Then, just as we’ve always done, we focused on the core tenets of writers’ workshop—time to write, choice, and opportunity for supportive response.

Providing students time to write and choice was not a problem; these aspects of the workshop experience transitioned seamlessly, but the conferring that is so vital to building a community of writers proved to be a greater challenge.

Last year, Maria had already begun to experiment with digital writing conferences and found that they had the potential to be a meaningful tool. She found that reluctant writers received a huge boost when digital conferences were held through a shared document. The act of jointly writing with the teacher on a Google Doc supported their struggle to put thoughts into words and words onto the page. By writing directly on the document and alongside the struggling writer, Maria found that she was able to offer the modeling and direct support that those students need.

That same method, however, did not prove as successful with Maria’s more confident writers.

Her discovery was that students who had already invested a great deal of themselves in their writing needed to see facial expressions and hear tone of voice when receiving feedback. They benefited most from conferring via video, allowing for face-to-face conversation.

Like some of the other aspects of writing workshop that we discussed in our initial article, conferences seem to be a place where technology can provide useful opportunities for differentiation.

We’ll continue to watch, learn, and make adjustments. As we make the shift from in-person to virtual instruction, we are reminded of Matt Damon’s speech at the end of the film version of Andy Weir’s, The Martian. He says, “You just begin. You do the math. You solve one problem, and you solve the next one, and then the next.”

As overwhelming as this school year feels, we take refuge in those words and our writing workshop mentality.

Just as we know writers improve their work through gradual revision, we’ll take one step and then the next, as all of our classrooms are rebuilt on a virtual foundation.
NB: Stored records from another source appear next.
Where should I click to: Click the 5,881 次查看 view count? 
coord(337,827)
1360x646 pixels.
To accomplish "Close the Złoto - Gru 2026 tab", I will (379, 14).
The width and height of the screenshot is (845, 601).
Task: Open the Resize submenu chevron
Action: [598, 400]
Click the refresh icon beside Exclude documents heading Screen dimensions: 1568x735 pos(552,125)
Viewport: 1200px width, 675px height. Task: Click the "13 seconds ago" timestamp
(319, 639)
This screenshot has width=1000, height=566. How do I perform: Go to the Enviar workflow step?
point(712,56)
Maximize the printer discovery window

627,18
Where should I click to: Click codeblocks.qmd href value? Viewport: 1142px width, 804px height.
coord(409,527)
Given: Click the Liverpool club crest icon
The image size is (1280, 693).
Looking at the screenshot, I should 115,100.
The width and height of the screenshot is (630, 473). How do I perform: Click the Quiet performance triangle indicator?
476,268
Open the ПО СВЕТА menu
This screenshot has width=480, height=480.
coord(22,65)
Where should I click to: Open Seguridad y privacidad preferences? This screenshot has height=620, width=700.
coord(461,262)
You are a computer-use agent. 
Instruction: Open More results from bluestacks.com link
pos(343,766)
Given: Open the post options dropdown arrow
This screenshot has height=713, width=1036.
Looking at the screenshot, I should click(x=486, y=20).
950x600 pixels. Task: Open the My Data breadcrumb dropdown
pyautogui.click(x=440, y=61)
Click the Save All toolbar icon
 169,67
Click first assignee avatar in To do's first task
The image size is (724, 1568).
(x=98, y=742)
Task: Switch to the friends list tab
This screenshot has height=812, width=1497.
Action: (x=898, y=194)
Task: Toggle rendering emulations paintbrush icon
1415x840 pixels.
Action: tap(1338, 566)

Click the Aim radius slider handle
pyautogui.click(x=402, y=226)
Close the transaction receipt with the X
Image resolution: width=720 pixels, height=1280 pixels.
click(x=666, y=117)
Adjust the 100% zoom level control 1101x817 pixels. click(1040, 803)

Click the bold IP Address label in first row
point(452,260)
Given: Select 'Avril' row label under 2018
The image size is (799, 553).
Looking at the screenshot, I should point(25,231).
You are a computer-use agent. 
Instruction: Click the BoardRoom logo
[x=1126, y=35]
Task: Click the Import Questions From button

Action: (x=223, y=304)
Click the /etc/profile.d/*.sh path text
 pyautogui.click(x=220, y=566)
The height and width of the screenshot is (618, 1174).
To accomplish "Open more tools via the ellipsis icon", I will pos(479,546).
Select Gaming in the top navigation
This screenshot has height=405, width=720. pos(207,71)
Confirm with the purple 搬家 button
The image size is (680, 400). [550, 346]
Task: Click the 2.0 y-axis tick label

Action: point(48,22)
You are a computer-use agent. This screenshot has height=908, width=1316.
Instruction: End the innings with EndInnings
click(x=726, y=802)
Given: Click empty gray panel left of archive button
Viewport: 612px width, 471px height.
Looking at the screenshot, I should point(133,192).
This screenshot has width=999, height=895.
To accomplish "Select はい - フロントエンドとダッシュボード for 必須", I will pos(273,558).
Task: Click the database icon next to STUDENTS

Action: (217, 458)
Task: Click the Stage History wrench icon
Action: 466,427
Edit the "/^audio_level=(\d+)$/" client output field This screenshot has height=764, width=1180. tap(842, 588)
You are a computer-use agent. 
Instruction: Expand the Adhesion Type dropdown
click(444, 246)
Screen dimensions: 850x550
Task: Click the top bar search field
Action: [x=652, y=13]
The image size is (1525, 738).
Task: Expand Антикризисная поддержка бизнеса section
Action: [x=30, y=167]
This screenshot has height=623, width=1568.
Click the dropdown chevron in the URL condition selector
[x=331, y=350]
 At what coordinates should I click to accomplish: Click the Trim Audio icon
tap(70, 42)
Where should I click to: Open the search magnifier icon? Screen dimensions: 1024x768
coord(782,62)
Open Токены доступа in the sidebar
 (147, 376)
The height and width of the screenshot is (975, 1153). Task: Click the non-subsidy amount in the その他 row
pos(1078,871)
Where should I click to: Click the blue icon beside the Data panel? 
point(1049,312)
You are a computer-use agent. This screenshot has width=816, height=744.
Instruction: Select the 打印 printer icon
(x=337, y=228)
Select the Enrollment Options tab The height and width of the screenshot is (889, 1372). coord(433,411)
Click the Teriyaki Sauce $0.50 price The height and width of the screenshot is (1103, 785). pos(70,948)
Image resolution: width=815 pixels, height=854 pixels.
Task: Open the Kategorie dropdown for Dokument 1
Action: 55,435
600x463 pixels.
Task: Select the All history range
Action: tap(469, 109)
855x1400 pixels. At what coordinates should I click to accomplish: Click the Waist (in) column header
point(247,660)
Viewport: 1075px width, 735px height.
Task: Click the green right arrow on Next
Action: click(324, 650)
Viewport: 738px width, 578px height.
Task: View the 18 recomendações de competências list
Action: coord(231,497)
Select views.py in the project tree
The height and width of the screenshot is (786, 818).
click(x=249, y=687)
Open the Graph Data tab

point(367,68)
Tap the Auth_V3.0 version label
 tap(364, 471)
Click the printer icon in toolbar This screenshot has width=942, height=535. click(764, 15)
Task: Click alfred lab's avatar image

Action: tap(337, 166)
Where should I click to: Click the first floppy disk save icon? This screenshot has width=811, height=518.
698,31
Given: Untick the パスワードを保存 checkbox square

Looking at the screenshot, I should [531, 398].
Being a member of a workshop classroom means we work together as a community to face challenges and solve problems, one step at a time.

 

 

Maria Secoy is a sixth- and seventh-grade language arts and science teacher in rural Virginia.

Haley Sigler is associate professor of education and director of education studies at Washington and Lee University in Lexington, Virginia.

 

 

Read “Discovering Digital Differentiation: A Teacher Reimagines Writing Workshop in the Digital Age” (Voices from the Middle, May 2019)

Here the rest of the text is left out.